Figure 3. Ion fluxes and cell stress regulate the NLRP3 inflammasome.

K⁺ and Cl⁻ efflux, as well as Ca²⁺ mobilization, have a role in the regulation of NLRP3 (NOD-, LRR- and pyrin domain-containing 3). K⁺ efflux is either achieved directly by pore-forming toxins such as nigericin or indirectly — for example, via the purinergic receptor for ATP P2RX7. Cl⁻ and Ca²⁺ ion fluxes can be regulated during the regulatory volume decrease response by transient receptor potential receptors (TRPV2 or TRPM7). In addition, reactive oxygen species (ROS) can activate TRPM2 for Ca²⁺ influx. Ca²⁺ is also regulated by the unfolded protein response via C/EPB-homologous protein (CHOP). The unfolded protein response is also implicated in other pathways that regulate NLRP3. G-protein coupled receptors (GPCRs) such as calcium-sensing receptor (CASR) and GPRC6A regulate both Ca²⁺ levels and cyclic AMP (cAMP) levels via activation of phospholipase C (PLC) or inhibition of adenylyl cyclase, respectively.

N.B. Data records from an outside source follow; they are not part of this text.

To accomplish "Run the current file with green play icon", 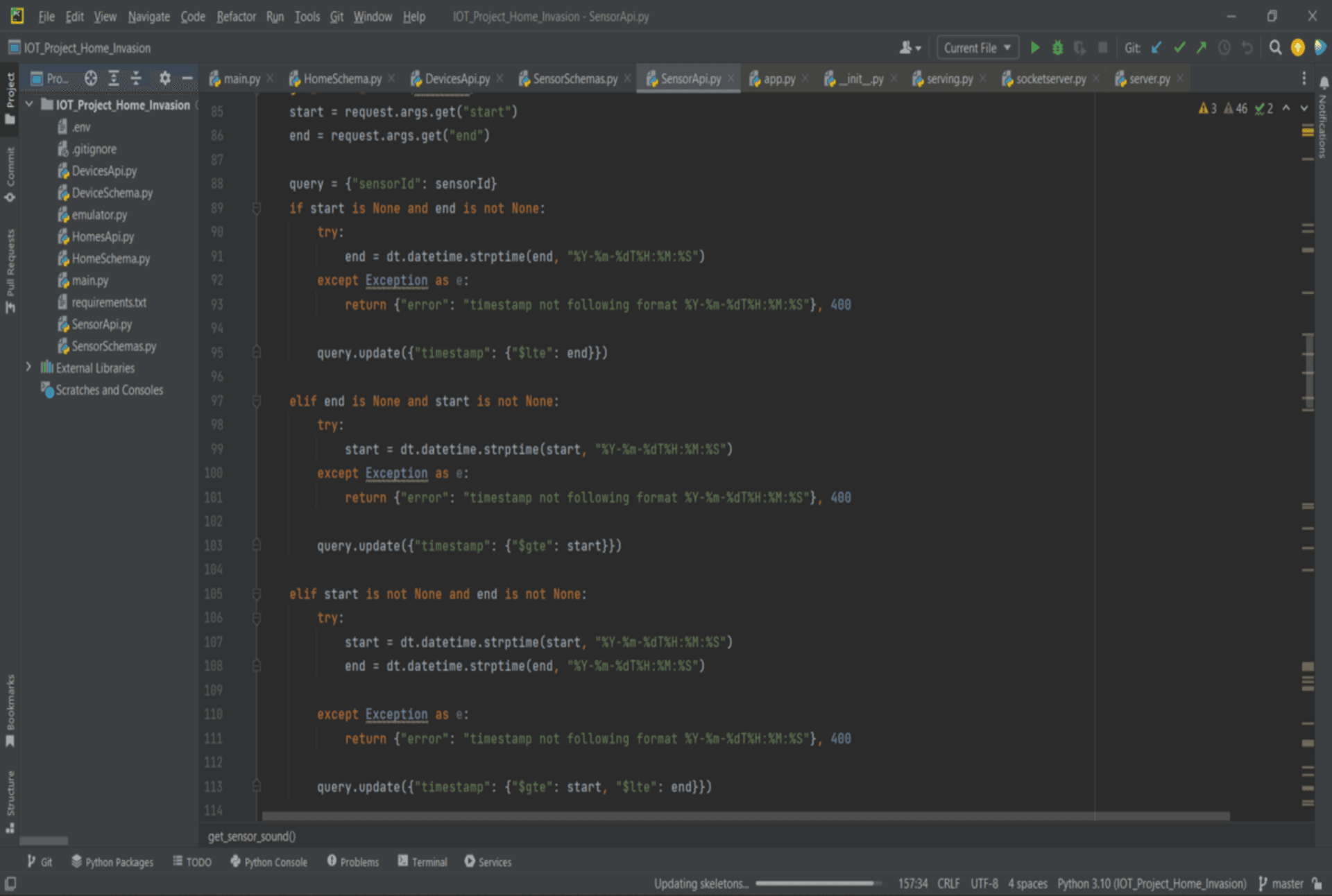I will pos(1034,48).
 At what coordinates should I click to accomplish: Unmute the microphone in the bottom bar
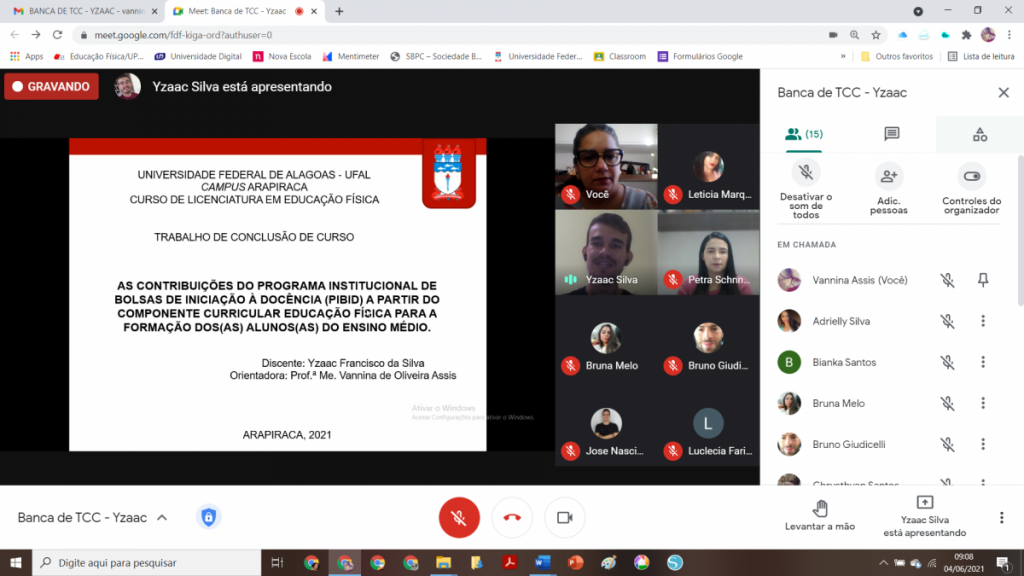pos(459,517)
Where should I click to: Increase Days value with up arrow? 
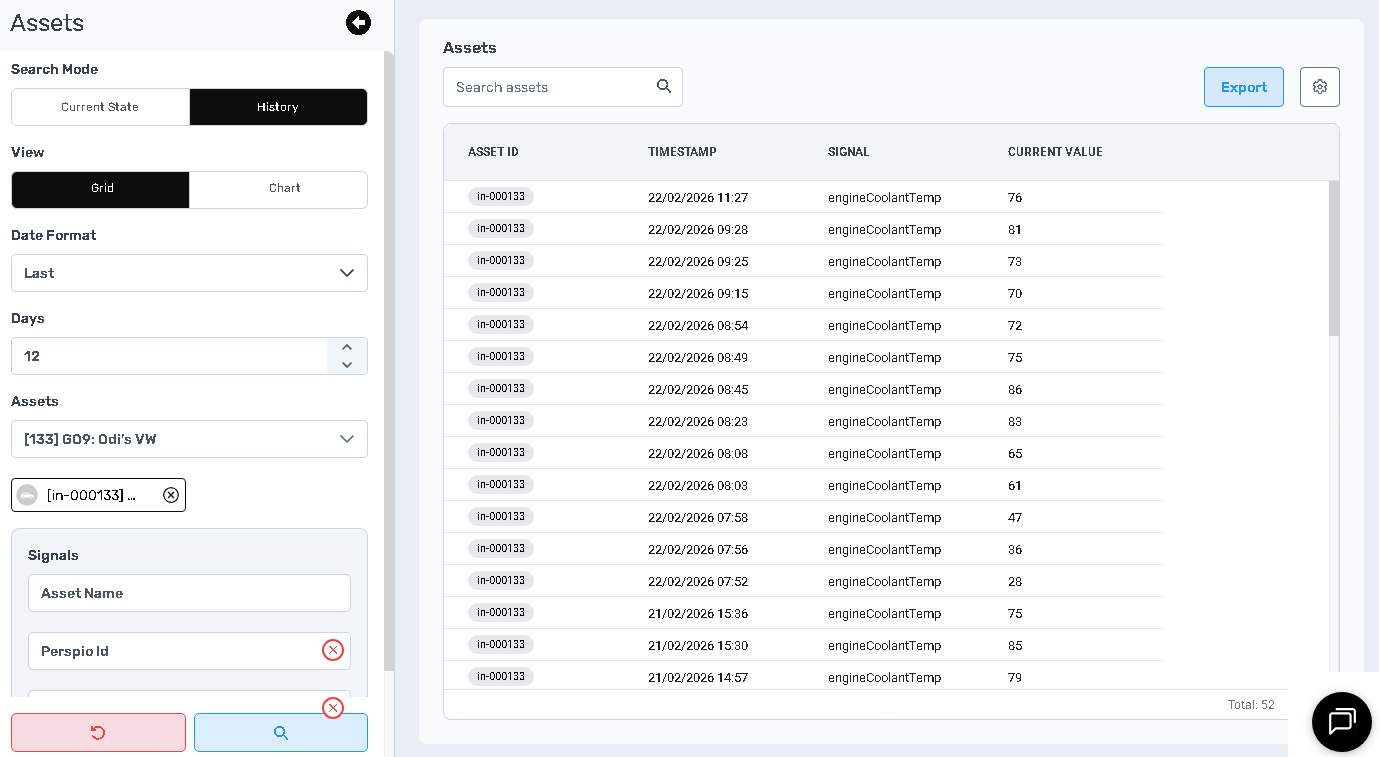(x=347, y=347)
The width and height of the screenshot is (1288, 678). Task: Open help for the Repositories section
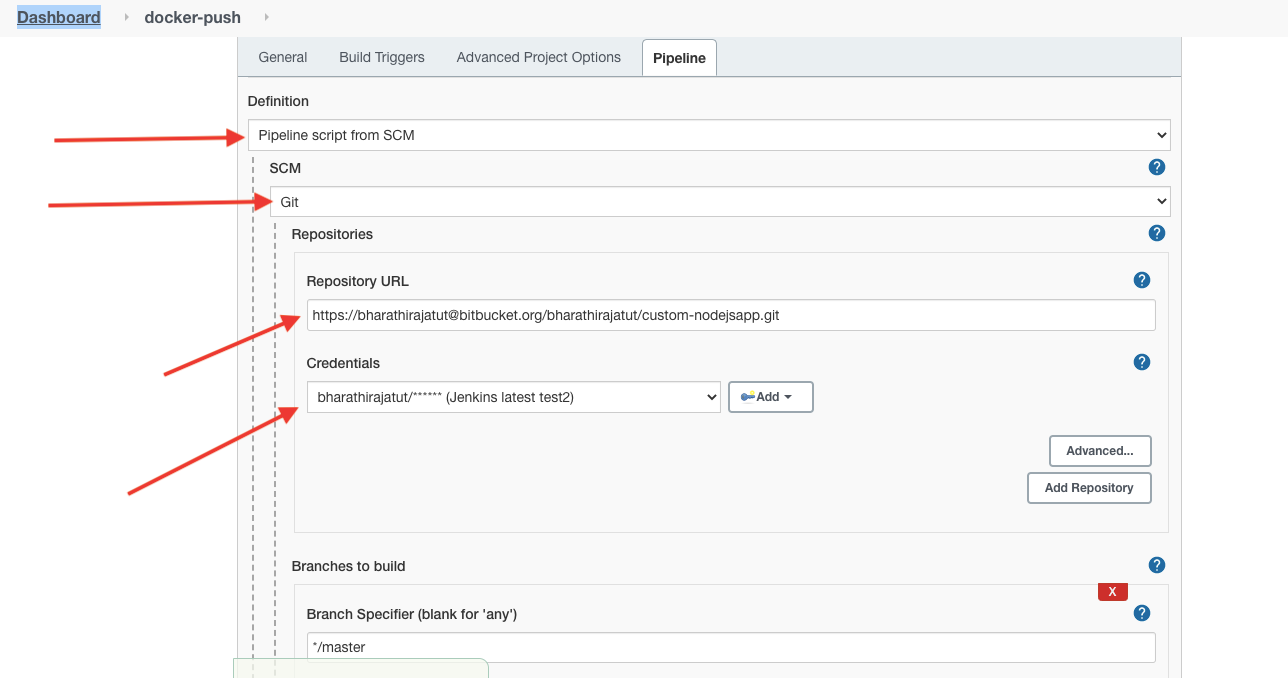[x=1157, y=233]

High cAMP levels might directly inhibit NLRP3 (not shown). Inositol-1,4,5-trisphosphate (InsP₃) that is generated by PLC leads to release of Ca²⁺ from the endoplasmic reticulum (ER). How Ca²⁺ influences NLRP3 activation is not fully understood but it has many molecular targets. Question marks show pathways that are still speculative. InsP₃R, InsP₃ receptor.